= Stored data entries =
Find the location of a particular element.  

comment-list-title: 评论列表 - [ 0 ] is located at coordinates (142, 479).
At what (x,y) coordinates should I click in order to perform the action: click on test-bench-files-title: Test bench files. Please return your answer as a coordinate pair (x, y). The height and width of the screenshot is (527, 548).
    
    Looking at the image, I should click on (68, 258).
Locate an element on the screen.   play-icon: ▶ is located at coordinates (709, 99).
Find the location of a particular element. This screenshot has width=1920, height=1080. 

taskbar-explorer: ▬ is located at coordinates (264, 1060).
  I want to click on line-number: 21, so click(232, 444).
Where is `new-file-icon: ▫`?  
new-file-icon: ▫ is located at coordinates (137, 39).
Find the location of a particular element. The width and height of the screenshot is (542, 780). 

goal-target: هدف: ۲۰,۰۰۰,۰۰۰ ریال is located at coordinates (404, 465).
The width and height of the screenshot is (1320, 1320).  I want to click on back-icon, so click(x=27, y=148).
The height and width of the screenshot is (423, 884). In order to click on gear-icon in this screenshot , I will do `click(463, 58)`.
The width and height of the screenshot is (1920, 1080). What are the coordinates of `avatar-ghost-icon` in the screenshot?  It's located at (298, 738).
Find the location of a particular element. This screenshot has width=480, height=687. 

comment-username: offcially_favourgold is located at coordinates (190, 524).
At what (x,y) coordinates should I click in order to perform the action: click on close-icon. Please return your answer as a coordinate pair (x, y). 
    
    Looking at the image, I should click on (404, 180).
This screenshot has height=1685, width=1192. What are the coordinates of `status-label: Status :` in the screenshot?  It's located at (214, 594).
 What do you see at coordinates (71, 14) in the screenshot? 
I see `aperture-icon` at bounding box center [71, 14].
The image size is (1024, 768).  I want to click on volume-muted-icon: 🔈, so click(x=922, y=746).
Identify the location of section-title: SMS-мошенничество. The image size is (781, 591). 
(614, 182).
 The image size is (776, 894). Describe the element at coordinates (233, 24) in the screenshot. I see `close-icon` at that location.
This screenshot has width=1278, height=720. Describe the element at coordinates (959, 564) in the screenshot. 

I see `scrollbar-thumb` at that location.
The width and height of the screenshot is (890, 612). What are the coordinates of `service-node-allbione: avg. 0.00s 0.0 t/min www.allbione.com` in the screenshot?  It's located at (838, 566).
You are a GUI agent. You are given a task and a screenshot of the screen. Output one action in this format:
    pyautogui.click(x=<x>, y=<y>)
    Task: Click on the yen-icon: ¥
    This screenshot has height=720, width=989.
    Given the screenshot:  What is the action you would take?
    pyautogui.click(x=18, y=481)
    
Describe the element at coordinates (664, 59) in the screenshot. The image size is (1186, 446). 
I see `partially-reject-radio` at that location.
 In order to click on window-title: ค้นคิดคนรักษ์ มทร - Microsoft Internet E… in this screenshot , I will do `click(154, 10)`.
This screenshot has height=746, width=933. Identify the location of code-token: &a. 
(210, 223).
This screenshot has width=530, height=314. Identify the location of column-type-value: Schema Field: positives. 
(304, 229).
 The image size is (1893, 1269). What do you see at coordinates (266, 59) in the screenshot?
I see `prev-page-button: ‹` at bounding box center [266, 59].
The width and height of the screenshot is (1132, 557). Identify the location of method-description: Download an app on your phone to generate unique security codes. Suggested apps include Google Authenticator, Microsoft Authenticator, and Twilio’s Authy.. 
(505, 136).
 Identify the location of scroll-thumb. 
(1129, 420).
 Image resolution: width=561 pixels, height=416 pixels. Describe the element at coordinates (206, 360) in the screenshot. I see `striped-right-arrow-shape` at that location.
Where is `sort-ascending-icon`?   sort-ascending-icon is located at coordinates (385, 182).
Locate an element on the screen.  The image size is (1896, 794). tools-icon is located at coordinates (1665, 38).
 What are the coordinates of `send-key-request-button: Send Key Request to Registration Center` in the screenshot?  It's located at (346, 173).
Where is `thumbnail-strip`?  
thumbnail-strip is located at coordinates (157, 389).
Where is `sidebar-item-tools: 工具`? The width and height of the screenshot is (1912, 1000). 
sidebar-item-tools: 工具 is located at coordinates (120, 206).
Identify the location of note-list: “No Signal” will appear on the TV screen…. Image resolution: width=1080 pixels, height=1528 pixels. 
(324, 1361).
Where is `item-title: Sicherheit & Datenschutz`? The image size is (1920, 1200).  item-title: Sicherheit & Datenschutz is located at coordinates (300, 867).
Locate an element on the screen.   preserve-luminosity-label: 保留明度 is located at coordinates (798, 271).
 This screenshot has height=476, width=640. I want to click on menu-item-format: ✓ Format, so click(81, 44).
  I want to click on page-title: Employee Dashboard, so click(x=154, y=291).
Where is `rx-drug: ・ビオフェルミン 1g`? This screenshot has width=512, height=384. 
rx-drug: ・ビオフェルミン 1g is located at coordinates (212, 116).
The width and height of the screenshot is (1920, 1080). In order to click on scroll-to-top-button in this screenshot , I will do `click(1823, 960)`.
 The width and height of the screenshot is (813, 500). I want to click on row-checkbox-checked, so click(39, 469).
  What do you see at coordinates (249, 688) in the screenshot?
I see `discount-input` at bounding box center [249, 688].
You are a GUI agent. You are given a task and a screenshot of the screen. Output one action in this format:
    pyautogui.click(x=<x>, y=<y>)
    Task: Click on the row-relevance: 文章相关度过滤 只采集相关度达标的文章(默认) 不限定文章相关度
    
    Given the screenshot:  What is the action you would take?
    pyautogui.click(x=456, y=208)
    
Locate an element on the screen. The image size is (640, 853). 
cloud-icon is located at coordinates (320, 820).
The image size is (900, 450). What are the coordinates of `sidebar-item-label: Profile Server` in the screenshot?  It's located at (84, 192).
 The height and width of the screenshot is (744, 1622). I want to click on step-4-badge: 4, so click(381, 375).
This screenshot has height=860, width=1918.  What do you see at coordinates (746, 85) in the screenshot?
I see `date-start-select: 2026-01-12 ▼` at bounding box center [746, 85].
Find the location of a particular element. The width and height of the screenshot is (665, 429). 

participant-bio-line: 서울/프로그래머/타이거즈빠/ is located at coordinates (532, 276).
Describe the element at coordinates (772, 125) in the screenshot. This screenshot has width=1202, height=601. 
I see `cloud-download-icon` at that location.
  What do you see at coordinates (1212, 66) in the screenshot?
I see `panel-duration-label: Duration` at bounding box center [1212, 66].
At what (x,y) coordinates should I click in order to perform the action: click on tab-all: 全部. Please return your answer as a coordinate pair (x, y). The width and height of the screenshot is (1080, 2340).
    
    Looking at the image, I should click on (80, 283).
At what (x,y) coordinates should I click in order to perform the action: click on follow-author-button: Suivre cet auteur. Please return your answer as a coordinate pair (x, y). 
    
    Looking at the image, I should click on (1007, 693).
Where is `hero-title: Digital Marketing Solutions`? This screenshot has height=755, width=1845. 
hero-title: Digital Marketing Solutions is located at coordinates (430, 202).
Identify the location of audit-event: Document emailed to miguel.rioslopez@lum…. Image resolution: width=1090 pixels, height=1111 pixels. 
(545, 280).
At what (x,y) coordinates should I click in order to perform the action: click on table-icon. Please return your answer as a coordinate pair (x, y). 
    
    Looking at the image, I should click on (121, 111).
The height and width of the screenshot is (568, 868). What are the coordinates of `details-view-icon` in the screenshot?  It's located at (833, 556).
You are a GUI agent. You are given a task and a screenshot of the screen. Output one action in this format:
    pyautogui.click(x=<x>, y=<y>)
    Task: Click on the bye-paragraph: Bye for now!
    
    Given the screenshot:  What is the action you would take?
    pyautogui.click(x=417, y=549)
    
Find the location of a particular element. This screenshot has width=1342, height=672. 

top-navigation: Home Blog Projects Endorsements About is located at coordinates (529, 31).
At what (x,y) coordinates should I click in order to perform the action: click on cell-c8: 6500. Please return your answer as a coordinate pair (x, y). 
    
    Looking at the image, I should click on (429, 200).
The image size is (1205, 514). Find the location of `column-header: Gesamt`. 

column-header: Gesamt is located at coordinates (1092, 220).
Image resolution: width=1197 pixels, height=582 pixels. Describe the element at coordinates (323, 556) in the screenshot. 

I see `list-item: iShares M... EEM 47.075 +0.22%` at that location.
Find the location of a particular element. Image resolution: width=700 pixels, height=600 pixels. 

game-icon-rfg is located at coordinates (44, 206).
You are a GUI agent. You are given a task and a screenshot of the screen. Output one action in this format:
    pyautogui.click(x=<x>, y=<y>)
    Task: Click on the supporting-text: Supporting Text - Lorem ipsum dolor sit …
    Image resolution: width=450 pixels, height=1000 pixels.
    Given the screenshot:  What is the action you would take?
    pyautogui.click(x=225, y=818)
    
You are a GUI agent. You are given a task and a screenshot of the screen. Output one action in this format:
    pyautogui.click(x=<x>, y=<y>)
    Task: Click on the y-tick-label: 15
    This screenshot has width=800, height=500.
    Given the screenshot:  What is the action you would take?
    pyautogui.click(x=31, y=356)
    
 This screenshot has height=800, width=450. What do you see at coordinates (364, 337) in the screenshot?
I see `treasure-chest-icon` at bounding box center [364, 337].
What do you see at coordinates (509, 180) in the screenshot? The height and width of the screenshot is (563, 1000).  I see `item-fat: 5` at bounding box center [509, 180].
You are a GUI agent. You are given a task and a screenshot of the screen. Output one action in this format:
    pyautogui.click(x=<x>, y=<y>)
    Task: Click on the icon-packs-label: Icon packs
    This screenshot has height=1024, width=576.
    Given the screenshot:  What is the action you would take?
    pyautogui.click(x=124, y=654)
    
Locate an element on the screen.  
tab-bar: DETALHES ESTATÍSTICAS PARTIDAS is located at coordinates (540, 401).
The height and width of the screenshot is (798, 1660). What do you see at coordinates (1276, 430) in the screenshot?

= What is needed =
Rewrite the rows from the start through the line that contains "coordinates (709, 99).", changing "screenshot" to "screen capture" and keeping everything else the same.

= Your response =
Find the location of a particular element.  

comment-list-title: 评论列表 - [ 0 ] is located at coordinates (142, 479).
At what (x,y) coordinates should I click in order to perform the action: click on test-bench-files-title: Test bench files. Please return your answer as a coordinate pair (x, y). The height and width of the screen capture is (527, 548).
    
    Looking at the image, I should click on (68, 258).
Locate an element on the screen.   play-icon: ▶ is located at coordinates (709, 99).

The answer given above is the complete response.